**Texte extrait:**

━━━━

L’article 11 de la Déclaration des droits de l'homme et du citoyen adoptée le 26 août 1789 dispose que « la libre communication des pensées et des opinions est un des droits les plus précieux de l'homme : tout citoyen peut donc parler, écrire, imprimer librement, sauf à répondre de l'abus de cette liberté dans les cas déterminés par la loi. » La loi du 29 juillet 1881 sur la liberté de la presse a mis en œuvre ce principe, de telle façon à ce qu’il s’applique pleinement dans les faits.
Publicité pour Le Nouveau Journal (1880) - © gallica.bnf.fr / Bibliothèque nationale de France
Le 5 juillet 1880, Eugène Lisbonne, député de l’Hérault, dépose sur le bureau de la Chambre des députés le rapport de la commission chargée « d’examiner les diverses propositions de lois présentées sur l’abrogation des lois restrictives de la liberté de la presse et de rédiger un projet de règlementation et de codification ». La proposition de loi sur la liberté de la presse est ensuite débattue, adoptée, puis transmise le 24 février 1881 à la seconde chambre du Parlement.
Au Sénat, une commission formée de 9 sénateurs examine la proposition de loi. Le rapport « Pelletan » est déposé le 18 juin 1881, accompagné d’une demande d’urgence avant que ne se déroule la discussion du texte, du 9 au 16 juillet suivants. Les modifications apportées par le Sénat illustrent le pouvoir modérateur que la Constitution lui a conféré : nuances, modulations des sanctions, éclaircissements et précisions des articles clarifient le texte, de sorte que, transmis à la Chambre des députés, il est adopté par celle-ci sans modification le 21 juillet. La loi est promulguée le 29 juillet 1881.
Dans son rapport, le sénateur Eugène Pelletan, rappelle l’influence du pouvoir politique sur la presse en affirmant qu’« Il y a autant de lois de la presse qu’il y a eu de gouvernements en France depuis cinquante ans ; quelques-uns même en ont édicté plusieurs pour corriger celles de la veille par celle du lendemain ; tous les ont soigneusement adaptées à leur principe et les ont subordonnées à ce qu’ils regardaient comme leur salut » avant de déclarer que « l’honneur de la République est de donner au pays une loi de la presse conforme à son principe. Qui dit peuple souverain dit peuple libre. »
La presse passe, en France, d’un régime de contrôle préventif a priori à un régime libéral de contrôle a posteriori. Le texte repose sur deux orientations principales : l’affirmation de la liberté de la presse, d’une part, ainsi que sa contrepartie en termes de responsabilité, d’autre part.
Du côté de la liberté, l’article premier dispose que « l’imprimerie et la librairie sont libres. ». L’article 5 précise que « tout journal ou écrit périodique peut être publié, sans autorisation au préalable, et sans dépôt de cautionnement. »
Les mesures préventives sont abrogées : plus de cautionnement obligatoire avant parution, ni d’autorisation préalable ni de censure. Le délit d’opinion disparaît car « la loi ne punit que l’acte ; la pensée n’est pas un acte » selon la formule du rapporteur Eugène Pelletan. Les impôts sur le papier et le timbre qui renchérissaient le prix du journal sont également abrogés.

━━━━

**Données fournies:**
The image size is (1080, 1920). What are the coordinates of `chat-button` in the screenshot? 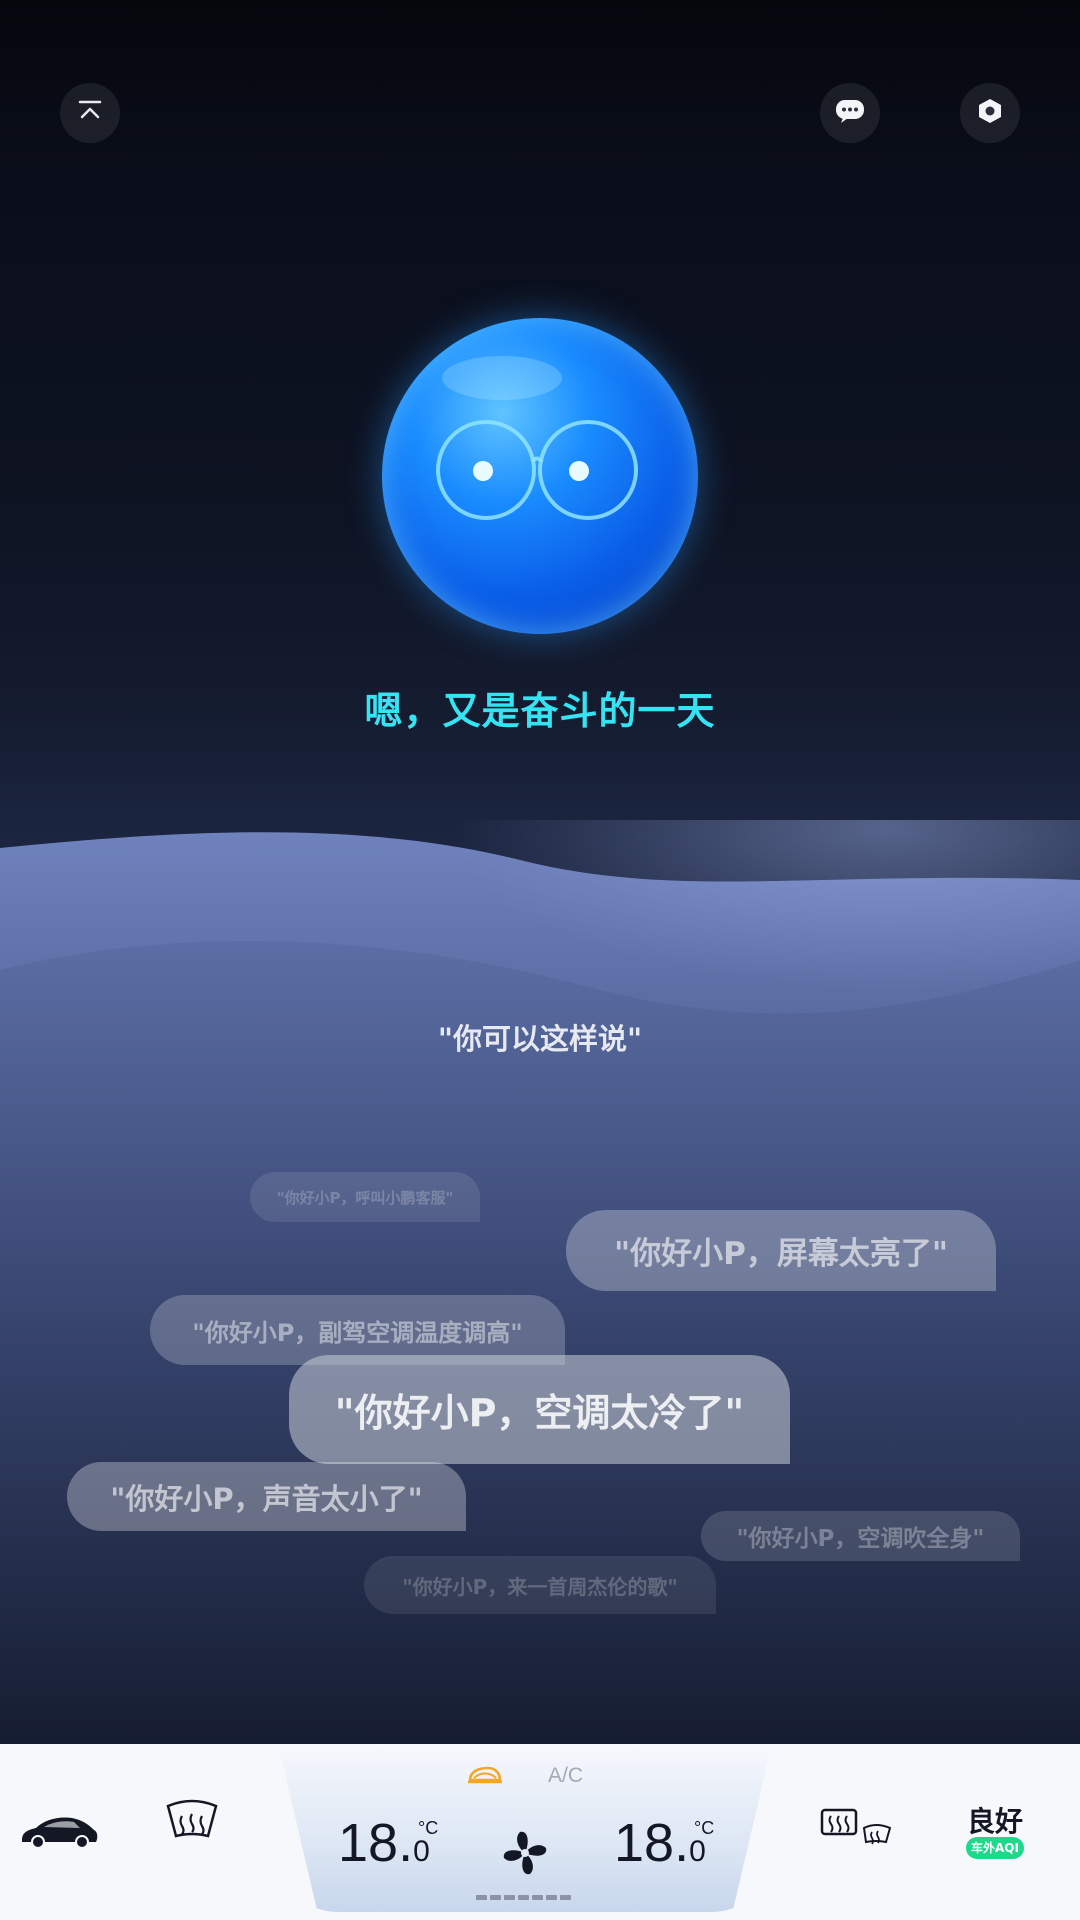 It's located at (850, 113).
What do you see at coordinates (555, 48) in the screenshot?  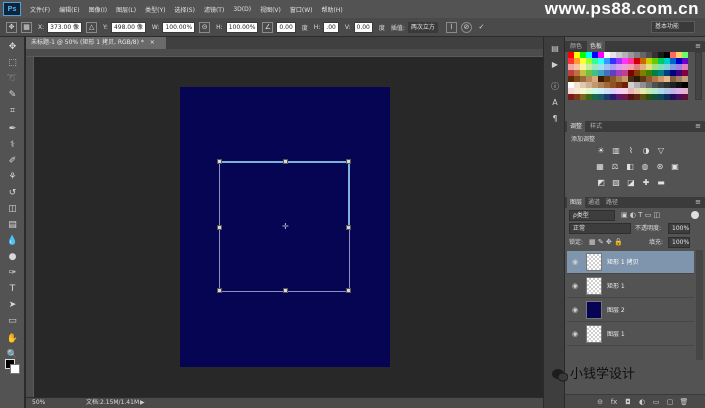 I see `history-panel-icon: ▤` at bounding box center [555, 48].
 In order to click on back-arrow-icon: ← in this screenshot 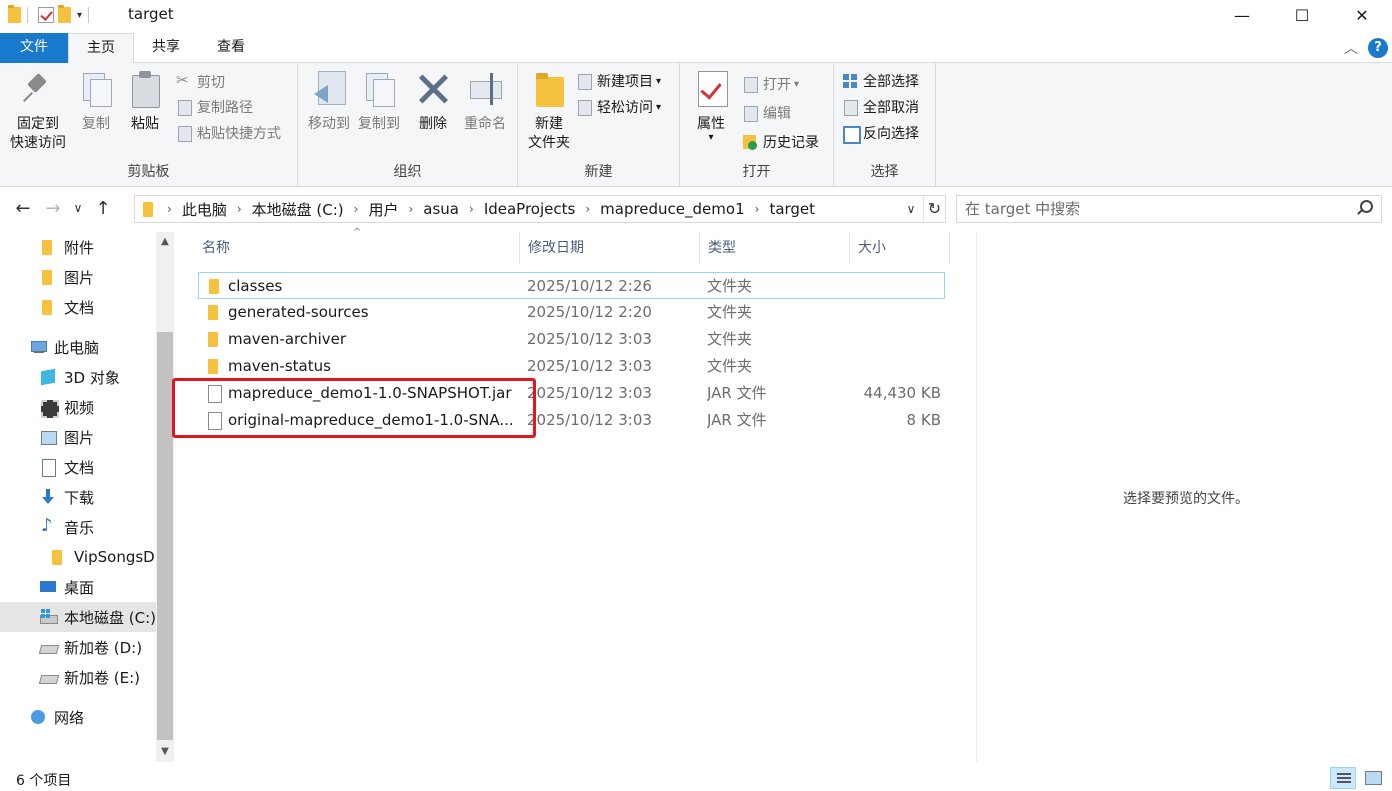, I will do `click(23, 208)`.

━━━━

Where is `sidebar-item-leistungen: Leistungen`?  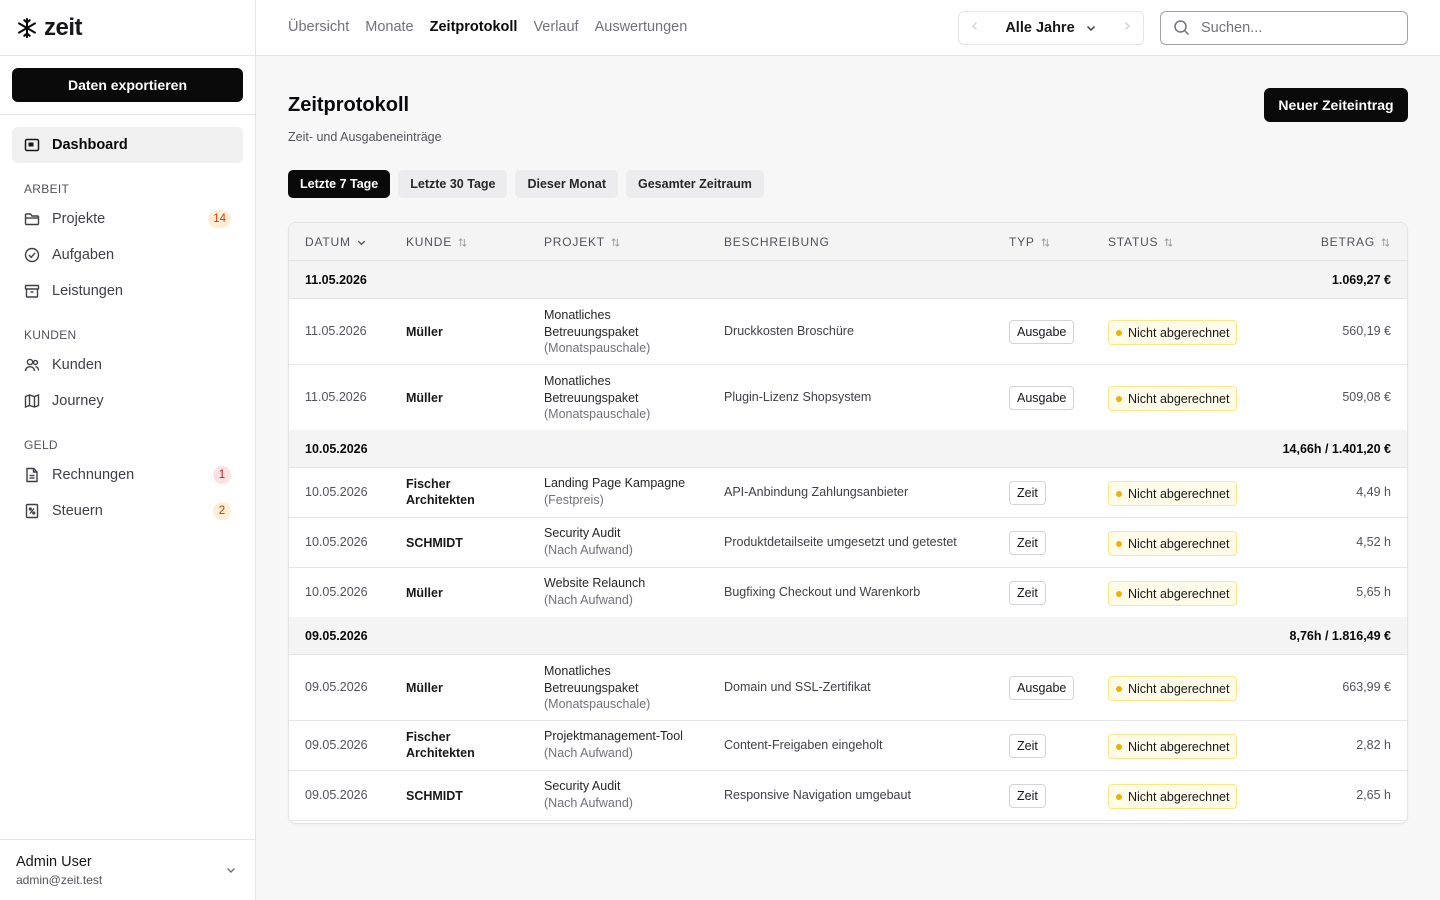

━━━━

**Consignes:**
**A.** Selon l'extrait sur la liberté de la presse, à quelle date la Chambre des députés a-t-elle adopté sans modification le texte que lui avait transmis le Sénat ?
**B.** Rédigez la suite de l'extrait sur la liberté de la presse, à partir de sa dernière phrase.
Les données n'ont aucun lien avec l'extrait sur la liberté de la presse.

**Réponses attendues:**
**A.** Le 21 juillet 1881.

**B.**
Désormais libre, la presse n’en n’est pas pour autant exonérée de ses responsabilités.
Afin de permettre le contrôle et la sanction a posteriori des faits contraires à la loi, le texte dresse la liste des informations nécessaires pour identifier en tant que de besoin les contrevenants (obligation de fournir des informations préalables fiables). Il prévoit aussi la responsabilité de chacun des intervenants par le biais d’un système de « cascade » (seront passibles de sanctions, comme auteurs principaux, les gérants ou éditeurs, à défaut, les auteurs, à défaut, les imprimeurs et enfin les vendeurs, distributeurs ou afficheurs selon l’article 40).
Le texte dresse, pour les réprimer, une liste de crimes et délits nommés, définis et objectifs : la diffamation, la provocation au meurtre, l’outrages aux bonnes mœurs, la provocation des militaires à la désobéissance, l’offense au Président de la République. S’y ajoutent les peines encourues par leurs auteurs.
Le texte prévoit enfin une amnistie et des dispositions transitoires.
Revenant sur la contribution de la presse – en particulier de la presse bon marché – à la vie démocratique, le sénateur Eugène Pelletan observait que « cette parole présente à la fois partout et à la même heure, grâce à la vapeur et à l’électricité, peut seule tenir la France tout entière assemblée comme sur une place publique. »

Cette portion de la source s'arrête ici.